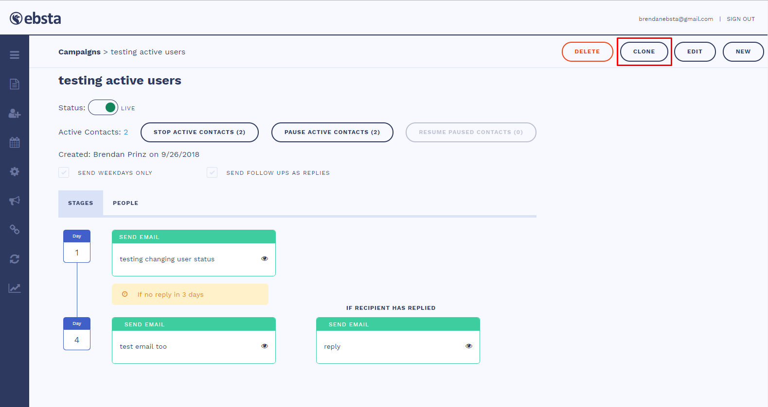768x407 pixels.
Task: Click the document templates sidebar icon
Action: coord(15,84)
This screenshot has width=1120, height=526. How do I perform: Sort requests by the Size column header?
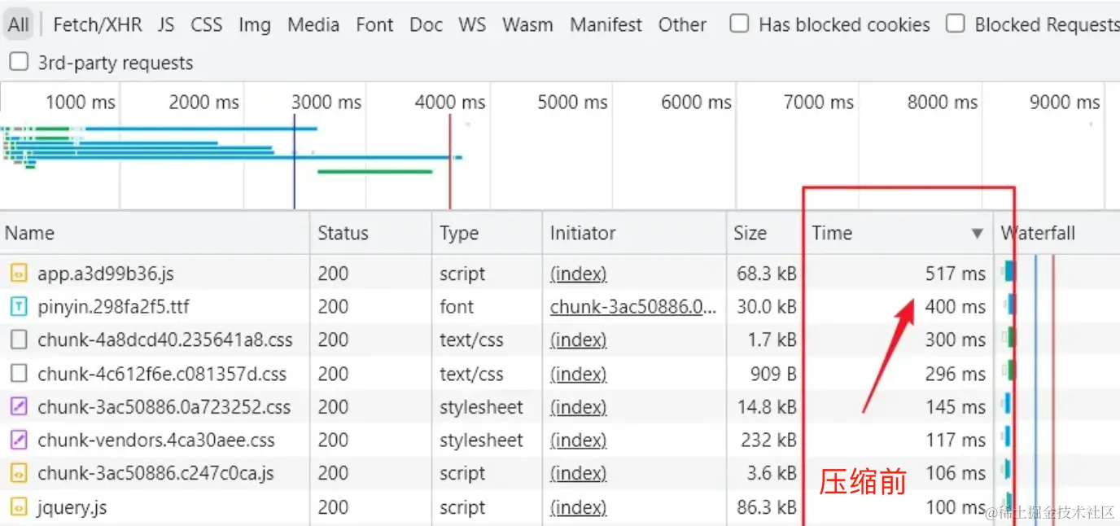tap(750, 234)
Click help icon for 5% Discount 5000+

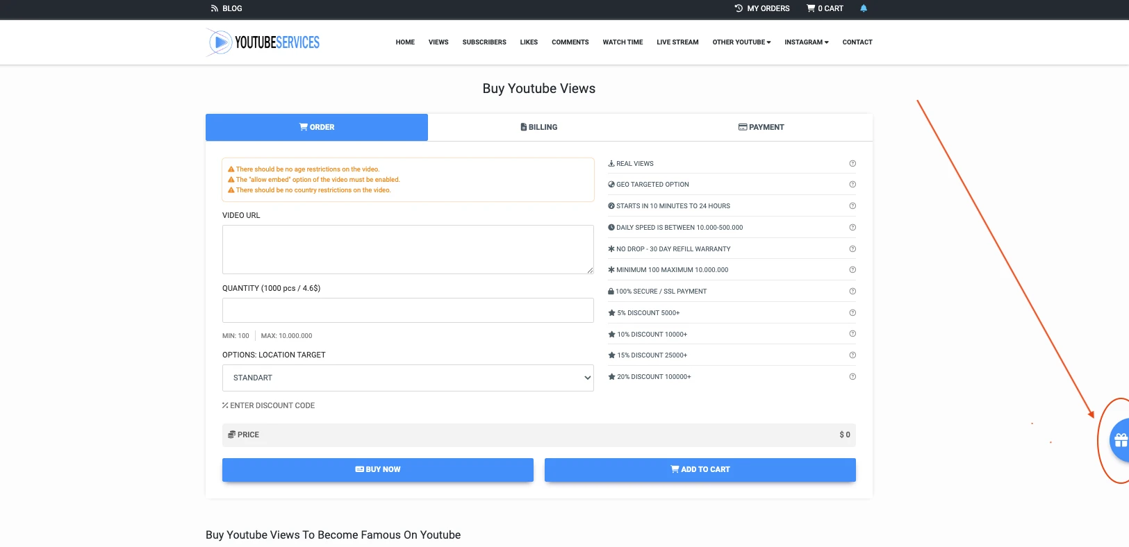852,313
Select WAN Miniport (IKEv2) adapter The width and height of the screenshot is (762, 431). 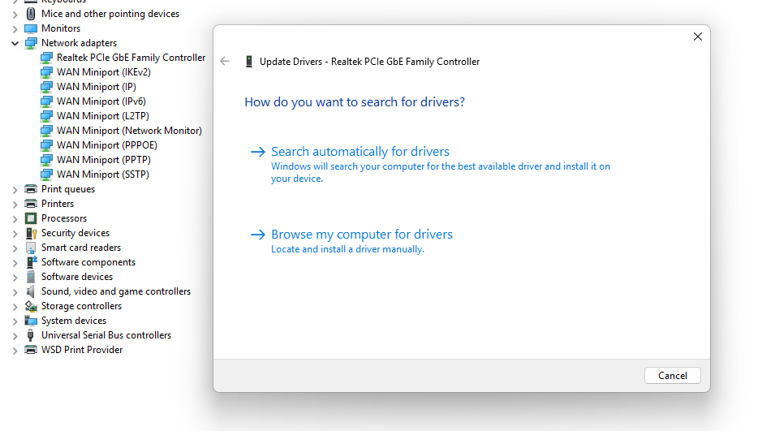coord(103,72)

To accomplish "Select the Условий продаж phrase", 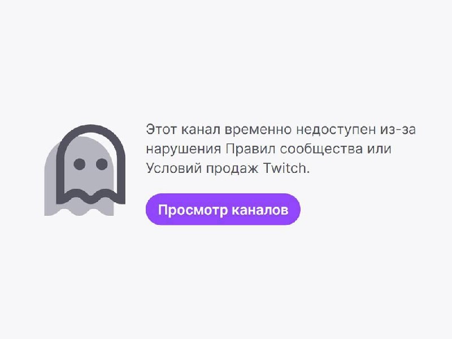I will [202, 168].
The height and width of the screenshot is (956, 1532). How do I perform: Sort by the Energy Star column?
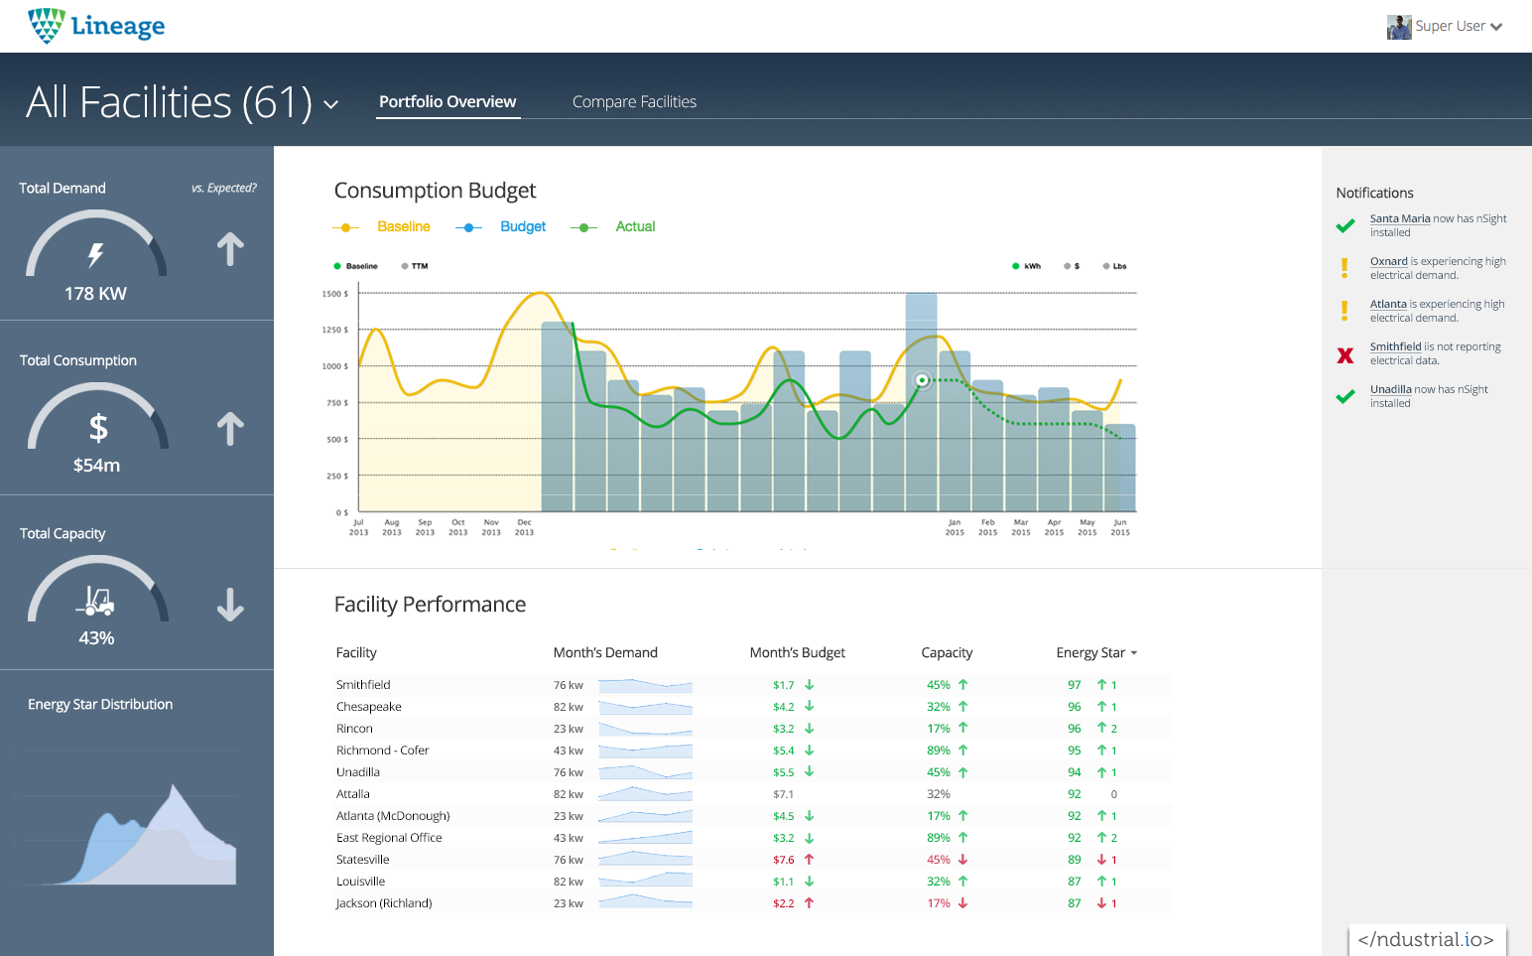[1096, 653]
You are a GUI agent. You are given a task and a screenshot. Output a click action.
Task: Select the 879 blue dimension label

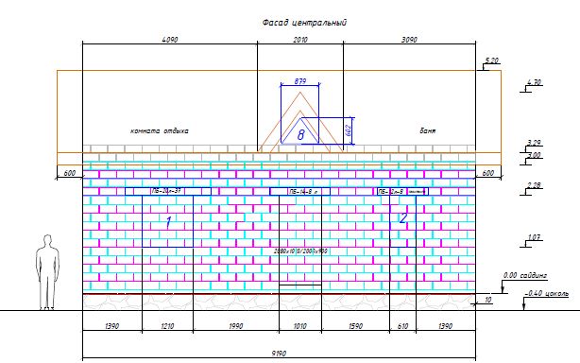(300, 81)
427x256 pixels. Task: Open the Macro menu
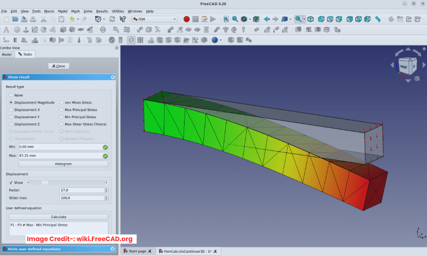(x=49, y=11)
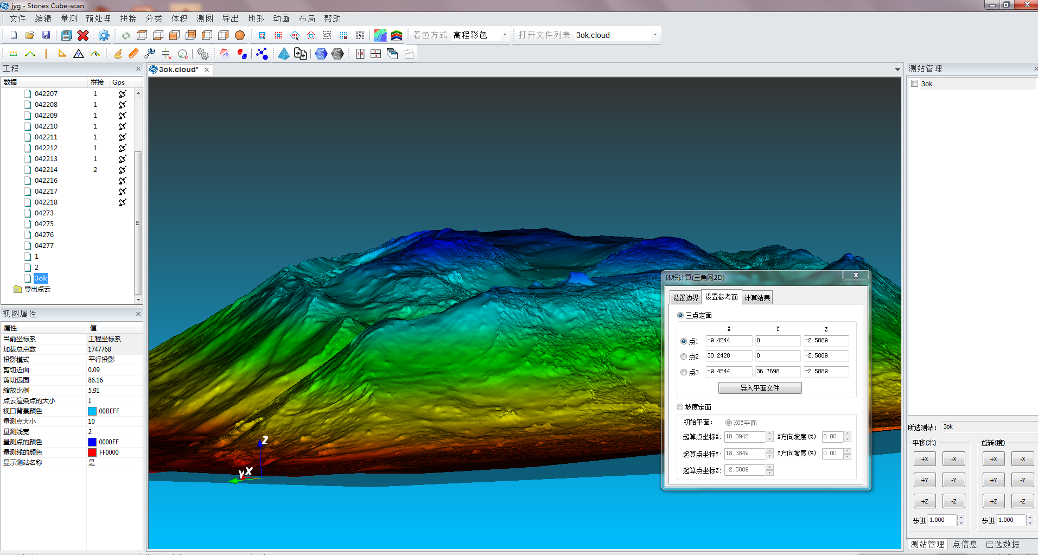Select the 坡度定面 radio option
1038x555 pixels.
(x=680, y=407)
• • •
Exercise directions.
Each line from the one containing "The height and" through the last line above should be retyped exactly, and no other line. Any picture is to be left out.

Completed exercise.
The height and width of the screenshot is (956, 1532). How do I perform: Sort by the Energy Star column?
[1096, 653]
You are a GUI agent. You are given a task and a screenshot. Output a click action.
Task: Select the 879 blue dimension label

(300, 81)
427x256 pixels. Task: Open the Macro menu
(x=49, y=11)
Select the 坡度定面 radio option
1038x555 pixels.
(x=680, y=407)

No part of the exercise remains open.